[Provided records — start]

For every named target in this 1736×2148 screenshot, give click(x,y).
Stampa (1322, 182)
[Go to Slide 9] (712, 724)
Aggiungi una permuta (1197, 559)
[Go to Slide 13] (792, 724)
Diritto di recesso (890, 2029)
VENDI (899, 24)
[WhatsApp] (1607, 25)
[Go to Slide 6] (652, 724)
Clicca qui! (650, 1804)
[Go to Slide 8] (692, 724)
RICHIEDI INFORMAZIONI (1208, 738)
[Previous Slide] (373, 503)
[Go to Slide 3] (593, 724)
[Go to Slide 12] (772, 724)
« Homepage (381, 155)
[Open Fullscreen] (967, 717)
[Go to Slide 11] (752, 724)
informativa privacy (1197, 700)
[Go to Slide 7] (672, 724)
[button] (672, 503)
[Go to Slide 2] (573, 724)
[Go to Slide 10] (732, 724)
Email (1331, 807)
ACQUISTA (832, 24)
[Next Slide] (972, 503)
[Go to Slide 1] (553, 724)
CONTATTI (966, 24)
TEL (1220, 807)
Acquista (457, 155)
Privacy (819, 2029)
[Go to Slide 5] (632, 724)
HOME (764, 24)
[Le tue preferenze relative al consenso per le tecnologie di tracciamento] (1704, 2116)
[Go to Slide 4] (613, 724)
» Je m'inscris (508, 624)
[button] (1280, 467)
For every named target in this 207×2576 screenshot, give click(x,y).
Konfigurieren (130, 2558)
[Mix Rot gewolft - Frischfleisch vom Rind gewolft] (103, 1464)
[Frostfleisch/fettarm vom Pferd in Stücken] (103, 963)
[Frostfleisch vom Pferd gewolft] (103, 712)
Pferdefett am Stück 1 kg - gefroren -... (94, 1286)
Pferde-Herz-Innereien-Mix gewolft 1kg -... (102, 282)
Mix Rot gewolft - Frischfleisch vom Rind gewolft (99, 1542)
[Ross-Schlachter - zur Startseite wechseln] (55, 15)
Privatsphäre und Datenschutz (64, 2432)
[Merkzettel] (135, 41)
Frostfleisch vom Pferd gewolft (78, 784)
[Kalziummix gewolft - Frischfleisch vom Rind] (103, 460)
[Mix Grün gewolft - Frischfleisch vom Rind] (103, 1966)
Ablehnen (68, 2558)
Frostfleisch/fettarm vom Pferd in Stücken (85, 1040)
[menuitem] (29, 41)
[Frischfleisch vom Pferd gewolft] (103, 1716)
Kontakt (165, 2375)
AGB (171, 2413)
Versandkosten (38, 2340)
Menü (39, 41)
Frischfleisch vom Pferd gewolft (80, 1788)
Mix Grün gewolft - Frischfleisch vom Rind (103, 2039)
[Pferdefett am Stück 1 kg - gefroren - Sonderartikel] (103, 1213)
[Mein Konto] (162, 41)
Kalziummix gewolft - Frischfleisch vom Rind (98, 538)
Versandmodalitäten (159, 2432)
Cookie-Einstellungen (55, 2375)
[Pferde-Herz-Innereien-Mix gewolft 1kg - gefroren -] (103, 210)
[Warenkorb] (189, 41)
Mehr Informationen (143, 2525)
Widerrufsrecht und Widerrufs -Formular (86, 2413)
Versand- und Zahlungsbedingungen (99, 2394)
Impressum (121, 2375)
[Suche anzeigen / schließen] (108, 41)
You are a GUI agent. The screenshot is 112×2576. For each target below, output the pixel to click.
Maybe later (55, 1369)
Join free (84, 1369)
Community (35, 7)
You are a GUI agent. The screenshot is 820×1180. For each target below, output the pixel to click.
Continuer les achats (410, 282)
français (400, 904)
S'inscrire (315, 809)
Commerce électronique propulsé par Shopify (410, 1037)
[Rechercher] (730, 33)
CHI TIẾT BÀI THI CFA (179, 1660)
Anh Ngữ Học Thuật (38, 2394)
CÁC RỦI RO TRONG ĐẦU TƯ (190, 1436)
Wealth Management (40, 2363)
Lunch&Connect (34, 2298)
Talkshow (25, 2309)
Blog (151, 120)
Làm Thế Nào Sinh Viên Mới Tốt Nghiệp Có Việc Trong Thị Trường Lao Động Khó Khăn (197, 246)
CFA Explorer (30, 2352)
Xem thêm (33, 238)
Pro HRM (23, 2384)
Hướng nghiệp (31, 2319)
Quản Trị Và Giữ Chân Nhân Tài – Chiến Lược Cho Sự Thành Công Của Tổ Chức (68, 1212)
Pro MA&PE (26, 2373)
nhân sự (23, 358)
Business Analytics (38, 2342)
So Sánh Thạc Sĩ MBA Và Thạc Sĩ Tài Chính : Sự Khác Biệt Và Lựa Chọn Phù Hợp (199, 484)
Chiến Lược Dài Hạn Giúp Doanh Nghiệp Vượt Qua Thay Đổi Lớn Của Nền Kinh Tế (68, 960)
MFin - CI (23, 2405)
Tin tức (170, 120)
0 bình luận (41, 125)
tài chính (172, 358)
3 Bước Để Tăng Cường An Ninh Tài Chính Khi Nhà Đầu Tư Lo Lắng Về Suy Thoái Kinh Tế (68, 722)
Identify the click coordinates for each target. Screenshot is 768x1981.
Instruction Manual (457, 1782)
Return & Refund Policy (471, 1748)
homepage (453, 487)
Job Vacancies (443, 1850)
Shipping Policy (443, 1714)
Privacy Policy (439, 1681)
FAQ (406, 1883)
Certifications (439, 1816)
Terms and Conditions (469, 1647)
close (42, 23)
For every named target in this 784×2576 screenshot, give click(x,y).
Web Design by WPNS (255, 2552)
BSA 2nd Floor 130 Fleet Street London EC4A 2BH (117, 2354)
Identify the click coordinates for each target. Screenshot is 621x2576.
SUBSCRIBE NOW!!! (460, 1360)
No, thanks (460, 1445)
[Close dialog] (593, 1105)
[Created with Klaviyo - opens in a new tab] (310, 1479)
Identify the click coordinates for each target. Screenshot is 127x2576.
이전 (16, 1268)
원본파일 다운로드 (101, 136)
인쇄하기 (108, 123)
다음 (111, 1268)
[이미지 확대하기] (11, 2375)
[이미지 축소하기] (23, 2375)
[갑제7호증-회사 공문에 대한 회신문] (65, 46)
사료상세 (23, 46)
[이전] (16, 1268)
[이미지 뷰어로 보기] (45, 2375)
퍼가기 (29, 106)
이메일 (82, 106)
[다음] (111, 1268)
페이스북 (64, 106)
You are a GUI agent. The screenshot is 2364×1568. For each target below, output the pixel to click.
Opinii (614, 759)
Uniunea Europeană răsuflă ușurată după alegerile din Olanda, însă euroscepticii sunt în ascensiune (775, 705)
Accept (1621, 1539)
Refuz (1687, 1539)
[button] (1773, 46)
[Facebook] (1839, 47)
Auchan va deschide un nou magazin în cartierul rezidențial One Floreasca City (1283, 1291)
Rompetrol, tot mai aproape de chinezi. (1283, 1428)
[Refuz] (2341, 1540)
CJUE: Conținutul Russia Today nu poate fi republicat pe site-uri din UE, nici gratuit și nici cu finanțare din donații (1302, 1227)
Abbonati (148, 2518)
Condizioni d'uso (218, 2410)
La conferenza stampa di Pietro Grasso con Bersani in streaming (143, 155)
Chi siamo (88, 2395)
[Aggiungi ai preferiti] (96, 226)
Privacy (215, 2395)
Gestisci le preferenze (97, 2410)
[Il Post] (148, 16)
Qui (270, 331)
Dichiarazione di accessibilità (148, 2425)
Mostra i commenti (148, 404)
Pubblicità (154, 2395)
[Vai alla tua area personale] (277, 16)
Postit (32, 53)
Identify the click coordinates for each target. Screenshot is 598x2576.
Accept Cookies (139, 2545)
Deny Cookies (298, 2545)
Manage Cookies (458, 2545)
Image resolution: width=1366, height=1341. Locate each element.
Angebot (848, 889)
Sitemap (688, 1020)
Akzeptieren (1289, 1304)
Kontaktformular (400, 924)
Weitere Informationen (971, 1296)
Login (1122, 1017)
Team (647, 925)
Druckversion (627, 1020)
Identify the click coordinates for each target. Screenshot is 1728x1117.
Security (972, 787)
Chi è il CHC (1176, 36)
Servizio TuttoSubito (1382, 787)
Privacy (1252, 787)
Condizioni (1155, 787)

[Provided records — finish]

Problem statement » For each line of the material that contains "Informationen", return a copy.

Task response »
Mehr Informationen (143, 2525)
Weitere Informationen (971, 1296)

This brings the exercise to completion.